> **Текст для чтения**
━━━━━━━━━━━━━━━━━━━━
Дмитрий Бабич: Мне кажется, мы тут затронули еще более широкую проблему, чем именно дело Магнитского, - законодательство Евросоюза и России. Совершенно очевидно, что если мы как-то интегрируемся, то они должны как-то унифицироваться. Евросоюз предлагает свою модель, Россия должна воспринимать нормы ЕС и так реформироваться. Россия говорит, что это должен быть двусторонний процесс, что нельзя, чтобы только один из партнеров подстраивался под другого. Но какие есть конкретные предложения у России, что может ЕС взять у нас?
Константин Косачев: Первое, идея гармонизации российского законодательства с евросоюзовским не нова, она прописана черным по белому в базовом соглашении о партнерстве и сотрудничестве, которое мы разработали в 1994 году и которое заработало с 1997 года. Там формулировка именно такая, односторонняя: Россия гармонизирует свое законодательство с евросоюзовским. Не думаю, что это была корректная формулировка, но она, тем не менее, есть. Сейчас в рамках программы "Партнерство по модернизации" одним из направлений это программы является переход России на технические регламенты, стандарты, которые приняты в Европейском союзе. Это совершенно нормальная тема, я сейчас уже не о законодательстве, а именно о технических регламентах. Потому что было бы странно, если бы мы навязывали свои технические регламенты большой группе государств. Гораздо легче принять их регламенты. Вот в том, что касается норм законодательства, здесь, конечно, сложнее, я согласен с тем, что это должен быть путь, скажем так, взаимного сближения. В качестве наиболее очевидного примера я назову тему национальных меньшинств. Вот так, как в России регулируется этот вопрос, он не регулируется во многих европейских странах. Известно, что, например, законодательство Франции, в принципе, не содержит такого определения, как национальные меньшинства, в силу этого Франция, например, не подписала и не ратифицировала одну из базовых конвенций Совета Европы - Конвенцию о защите национальных меньшинств. Вот это опыт, уникальный опыт России, которым мы могли бы поделиться, где у нас, предположим, в моем округе, в Чувашской республике, чувашский язык является государственным. Ну, почему бы этот опыт ни транслировать в европейские страны, где очень часто есть территории с компактным проживанием людей, говорящих не на титульном языке? Те же самые прибалтийские государства с проблемой русскоязычного населения, сейчас они государства Европейского союза. Есть масса тем, по которым мы можем поделиться своим позитивным и прогрессивным опытом законодательства.
━━━━━━━━━━━━━━━━━━━━
> **Строки данных**
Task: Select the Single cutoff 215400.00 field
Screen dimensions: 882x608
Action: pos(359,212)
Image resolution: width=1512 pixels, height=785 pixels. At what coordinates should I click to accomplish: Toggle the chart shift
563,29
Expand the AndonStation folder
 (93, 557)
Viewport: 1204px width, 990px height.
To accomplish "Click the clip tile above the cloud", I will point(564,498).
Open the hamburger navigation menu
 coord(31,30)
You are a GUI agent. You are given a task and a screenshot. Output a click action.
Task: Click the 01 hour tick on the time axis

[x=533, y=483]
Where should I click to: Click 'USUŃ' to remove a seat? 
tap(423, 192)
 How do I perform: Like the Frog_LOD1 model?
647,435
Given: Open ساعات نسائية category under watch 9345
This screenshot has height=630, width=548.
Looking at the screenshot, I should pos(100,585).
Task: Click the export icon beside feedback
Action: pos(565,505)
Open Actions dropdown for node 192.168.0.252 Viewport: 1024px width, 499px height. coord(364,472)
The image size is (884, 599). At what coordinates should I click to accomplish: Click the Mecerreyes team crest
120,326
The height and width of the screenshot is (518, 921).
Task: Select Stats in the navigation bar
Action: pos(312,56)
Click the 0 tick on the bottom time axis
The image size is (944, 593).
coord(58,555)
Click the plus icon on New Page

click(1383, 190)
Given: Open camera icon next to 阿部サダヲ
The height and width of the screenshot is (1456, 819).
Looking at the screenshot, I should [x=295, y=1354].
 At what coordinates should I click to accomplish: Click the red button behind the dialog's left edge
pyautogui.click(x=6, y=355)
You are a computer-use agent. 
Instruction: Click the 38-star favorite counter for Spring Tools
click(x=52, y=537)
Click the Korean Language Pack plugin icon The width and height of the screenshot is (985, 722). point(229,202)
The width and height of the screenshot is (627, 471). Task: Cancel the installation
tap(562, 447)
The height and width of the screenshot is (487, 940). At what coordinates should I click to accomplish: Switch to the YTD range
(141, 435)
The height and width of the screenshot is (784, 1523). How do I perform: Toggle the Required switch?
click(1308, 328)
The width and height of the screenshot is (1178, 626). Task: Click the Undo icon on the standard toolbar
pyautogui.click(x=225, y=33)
━━━━━━━━━━━━━━━━━━━━
> **Поставленные задачи**
#1 С какого года, согласно беседе о законодательстве России и ЕС, заработало соглашение о партнерстве и сотрудничестве?
#2 Обновите отрывок беседы о законодательстве России и ЕС от слов «Дмитрий Бабич: Мне» до слов «взять у нас?», заменив «партнеров» на «участников».
Записи к этому отношения не имеют.

> **Ответы на задачи**
#1 С 1997 года.

#2
Дмитрий Бабич: Мне кажется, мы тут затронули еще более широкую проблему, чем именно дело Магнитского, - законодательство Евросоюза и России. Совершенно очевидно, что если мы как-то интегрируемся, то они должны как-то унифицироваться. Евросоюз предлагает свою модель, Россия должна воспринимать нормы ЕС и так реформироваться. Россия говорит, что это должен быть двусторонний процесс, что нельзя, чтобы только один из участников подстраивался под другого. Но какие есть конкретные предложения у России, что может ЕС взять у нас?